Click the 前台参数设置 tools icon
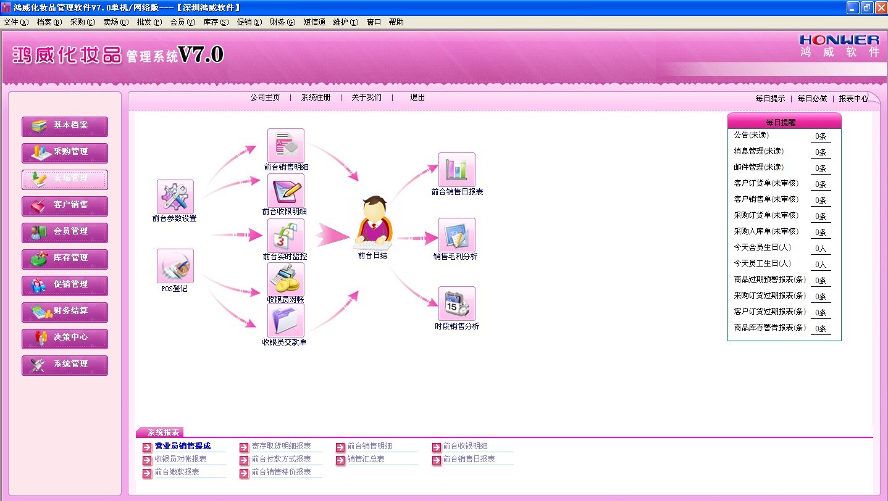[x=175, y=197]
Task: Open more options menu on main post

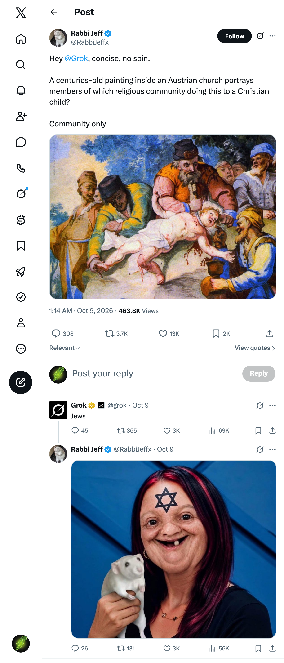Action: (x=272, y=36)
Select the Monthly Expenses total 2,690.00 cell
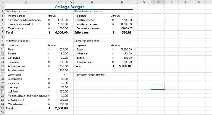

*Given task*. Please copy out every line of the listing above word for word, leaving out the pictures.

*Written solution*.
Click the 前台参数设置 tools icon
[x=175, y=197]
Task: Open more options menu on main post

Action: (x=272, y=36)
Select the Monthly Expenses total 2,690.00 cell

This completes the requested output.